KARACHI: Although personal chemistry between leaders is extremely important, it shouldn’t be mistaken for an objective condition for peace, former Indian minister for external affairs Salman Khurshid said at a session on India-Pakistan relations at the Karachi Literature Festival (KLF) on Sunday.
He said there were “conditions on the ground” that came into play each time peace was envisioned. Sitting beside two former foreign ministers and a veteran diplomat of Pakistan, Mr Khurshid said that after spending two days in the country he wondered, “If these are the people we have been dealing with, why is it that we are not friends as yet?”

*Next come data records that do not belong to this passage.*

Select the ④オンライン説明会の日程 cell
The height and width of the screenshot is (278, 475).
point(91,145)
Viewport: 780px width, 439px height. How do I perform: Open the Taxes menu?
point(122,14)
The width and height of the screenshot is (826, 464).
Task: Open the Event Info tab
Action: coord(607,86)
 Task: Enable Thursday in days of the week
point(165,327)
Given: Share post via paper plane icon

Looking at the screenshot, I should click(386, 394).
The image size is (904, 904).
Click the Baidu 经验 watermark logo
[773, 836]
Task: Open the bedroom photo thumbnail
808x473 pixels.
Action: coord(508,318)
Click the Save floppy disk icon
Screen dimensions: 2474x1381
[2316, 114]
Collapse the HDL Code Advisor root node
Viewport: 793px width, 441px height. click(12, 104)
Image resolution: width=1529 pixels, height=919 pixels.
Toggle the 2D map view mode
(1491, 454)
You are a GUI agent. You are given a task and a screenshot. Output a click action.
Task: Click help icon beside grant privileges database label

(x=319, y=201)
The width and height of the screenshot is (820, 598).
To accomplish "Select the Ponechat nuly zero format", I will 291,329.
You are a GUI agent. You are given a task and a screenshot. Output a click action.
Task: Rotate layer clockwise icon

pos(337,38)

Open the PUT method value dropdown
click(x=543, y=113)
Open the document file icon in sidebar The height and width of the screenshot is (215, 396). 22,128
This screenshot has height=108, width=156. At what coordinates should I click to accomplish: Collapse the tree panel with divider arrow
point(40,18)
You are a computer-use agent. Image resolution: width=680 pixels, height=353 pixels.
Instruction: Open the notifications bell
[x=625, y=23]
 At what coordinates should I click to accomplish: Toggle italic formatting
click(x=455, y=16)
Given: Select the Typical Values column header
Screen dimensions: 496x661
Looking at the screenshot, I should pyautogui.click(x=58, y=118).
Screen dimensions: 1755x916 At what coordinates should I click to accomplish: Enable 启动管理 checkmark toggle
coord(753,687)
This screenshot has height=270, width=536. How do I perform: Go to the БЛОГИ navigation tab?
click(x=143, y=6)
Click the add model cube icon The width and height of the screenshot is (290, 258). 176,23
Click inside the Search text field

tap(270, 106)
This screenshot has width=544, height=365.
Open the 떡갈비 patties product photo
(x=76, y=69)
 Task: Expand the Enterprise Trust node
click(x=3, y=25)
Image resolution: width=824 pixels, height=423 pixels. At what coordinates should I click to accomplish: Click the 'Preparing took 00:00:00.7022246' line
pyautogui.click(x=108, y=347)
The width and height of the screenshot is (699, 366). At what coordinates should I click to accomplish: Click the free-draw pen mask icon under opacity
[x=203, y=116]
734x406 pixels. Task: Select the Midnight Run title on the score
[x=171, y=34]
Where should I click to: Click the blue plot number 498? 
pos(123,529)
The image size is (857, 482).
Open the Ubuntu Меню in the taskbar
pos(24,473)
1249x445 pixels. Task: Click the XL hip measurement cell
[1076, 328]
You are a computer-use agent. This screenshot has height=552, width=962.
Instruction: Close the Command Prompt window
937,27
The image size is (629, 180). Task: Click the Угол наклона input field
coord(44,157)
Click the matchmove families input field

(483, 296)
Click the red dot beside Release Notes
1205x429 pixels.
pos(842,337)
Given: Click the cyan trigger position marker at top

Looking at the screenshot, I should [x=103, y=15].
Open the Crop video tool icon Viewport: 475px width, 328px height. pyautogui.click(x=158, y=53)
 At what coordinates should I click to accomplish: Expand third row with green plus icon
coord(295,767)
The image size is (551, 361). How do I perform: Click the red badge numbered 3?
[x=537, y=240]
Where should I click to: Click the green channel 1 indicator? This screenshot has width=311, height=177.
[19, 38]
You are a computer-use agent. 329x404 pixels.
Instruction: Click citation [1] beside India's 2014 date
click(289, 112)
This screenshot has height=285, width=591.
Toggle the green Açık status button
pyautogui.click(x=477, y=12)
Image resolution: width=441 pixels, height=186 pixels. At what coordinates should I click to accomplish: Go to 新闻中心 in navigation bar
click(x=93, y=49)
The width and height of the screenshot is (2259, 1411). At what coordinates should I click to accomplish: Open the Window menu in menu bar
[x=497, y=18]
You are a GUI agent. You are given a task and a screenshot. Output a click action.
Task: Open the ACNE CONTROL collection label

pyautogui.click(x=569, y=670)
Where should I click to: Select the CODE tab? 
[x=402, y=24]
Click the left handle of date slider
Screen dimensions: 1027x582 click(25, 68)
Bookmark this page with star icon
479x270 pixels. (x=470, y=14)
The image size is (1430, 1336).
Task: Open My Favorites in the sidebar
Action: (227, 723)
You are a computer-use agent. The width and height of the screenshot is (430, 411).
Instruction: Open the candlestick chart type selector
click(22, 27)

Moderator F.S. Aijazuddin began the session, ‘What keeps us apart’, by asking the panellists whether there was a recipe to maintaining peaceful coexistence between the two countries.
Earlier in the afternoon, former foreign minister Khurshid Mahmud Kasuri tackled similar questions during the launch of his book, Neither a Hawk nor a Dove.
The dean of the Institute of Business Administration, Dr Ishrat Hussain, said economic diplomacy was the most ignored aspect of the Pakistan-India equation and that there was ample need to develop trade ties.
He said countries across the globe had moved on since 1947 and even those having fierce ideological differences had maintained trade ties over the years, such as China, Taiwan and the United States, and more recently, the US and Cuba. “There’s no doubt why these two countries (Pakistan and India) cannot achieve that,” he added.
Former US secretary of state Henry Kissinger had described relations between the two countries as the “dialogue of the deaf”, Mr Aijazuddin said. The conversation kept coming back to the “third wheel” in the relationship, the armed forces.
When asked whether the two countries could enjoy good relations under the watchful eye of the army, former foreign minister Hina Rabbani Khar said nobody could undo the fact that the military had ruled Pakistan for 30 of the 67 years of its existence.
“In that time, the military penetrated institutions and civilian systems deeply and incapacitated them to quite an extent. I found, however, that if the civilian institutions take themselves seriously and persistently fight their case through logical, rational discussions, the military can be taken on board,” she added.
Pakistan and India had reinvented the wheel, “(but) the unfortunate thing is, it’s a square wheel”, Mr Aijazuddin said. Should the foreign minister be an army general, he asked.
One good example of an able foreign minister was the late Sahibzada Yaqoob Ali Khan, he said. Did the military persona add to the foreign office, he asked Mr Kasuri.
He replied that Sahibzada Yaqoob was foreign minister at a time when the covert war in Afghanistan had begun. The war was not sanctioned by the US Congress and it was a CIA operation. Therefore, it would be unrealistic to expect the head of the US Central Intelligence Agency to meet the foreign minister of Pakistan, because by rule, the head of the CIA would meet Inter-Services Intelligence chief in Pakistan.
“Sahibzada (Yaqoob) was a retired lieutenant general of the Pakistan Army who happened to be the foreign minister at the time. In that period he became a conduit for the briefings that took place on Afghanistan,” he said.
“Protecting national interest does not necessarily mean building up national defence,” he said.
He added that this was not “unique to Pakistan” as all over the world the army gained authority wherever there were troubled borders.
Speaking of troubled borders, Indian journalist Barkha Dutt said that “protection provided to terrorists in Pakistan is a problem which will impact any agreement between the two countries”.
The panellists were asked to suggest ways to resolve the issue of Kashmir.
Mr Kasuri said huge optimism on the two sides would help, while Ms Khar said there was no need to restart the project because a lot of legwork had already been done on Kashmir and it just needed a right push at the right time.